San Francisco Chronicle columnist Jon Carroll had an interesting piece — at least the first half of the column was interesting — in today’s edition.
He takes a look at newspapers and bloggers and the future of journalism. He makes a good point regarding bloggers and online forums and the like.
Bloggers are wonderful at what they do. They have changed the nature of the dialogue, and they have upset the power imbalance between purveyors of data and consumers of data. A few of them (like Josh Marshall at Talking Points Memo) really do reporting. But mostly they aggregate – they put together information gathered from other sources in interesting or amusing ways. They produce opinions that challenge conventional wisdom.

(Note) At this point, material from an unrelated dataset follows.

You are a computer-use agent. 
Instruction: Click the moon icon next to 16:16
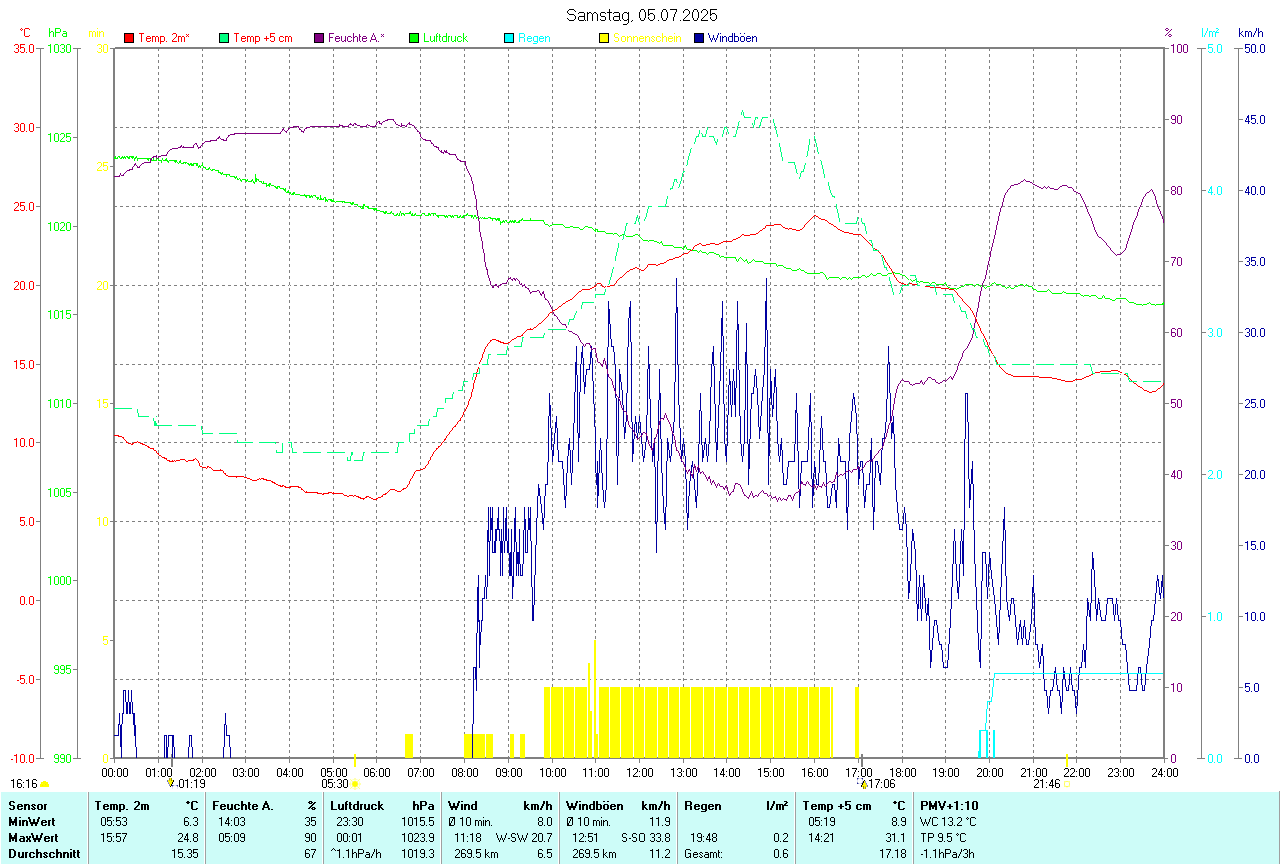coord(44,784)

It’s darned bracing, but it’s not the same thing as reporting. In a Chronicle opinion piece on Friday, journalist Dan Reed wrote about the reporting skills of his friend Chauncey Bailey, the Oakland Post editor who was killed last week, probably because he was probing the activities of Your Black Muslim Bakery, an unsavory organization made doubly loathsome by its trading on a wholly imaginary connection with the Nation of Islam and the black power movement.
Asked Reed: “Would bloggers have confronted the Black Muslim Bakery? I don’t think so.” Neither do I.
So, what is the answer? He says it makes sense to have Google — and like companies — purchase newspapers.
Oh, I know a lot of you think Google is the evil empire, but actually Rupert Murdoch is the evil emperor, and he’s buying everything that’s not nailed down. So if the choice is Google or Rupert, I’ll take Google. It doesn’t know anything about the news business and, my guess is, it doesn’t want to know anything about the news business. (Note to Google: It’s actually boring most of the time.) It might let news people run the newspaper, which would be a refreshing change.
It would be, as I see it, sort of like McDonald’s buying a lot of cattle ranches. It would be vertical integration. Google buys the groups that make the news, and then they aggregate the news. They might even assign more stories about complicated issues, because that’s what some people want, and the Lindsay Lohan market is already served.
Plus, they have trainloads of money parked on a siding in Sunnyvale. Open a boxcar; save a newspaper.
Interesting.
For my part, I agree wholeheartedly with his take on bloggers, online forums and the future of journalism.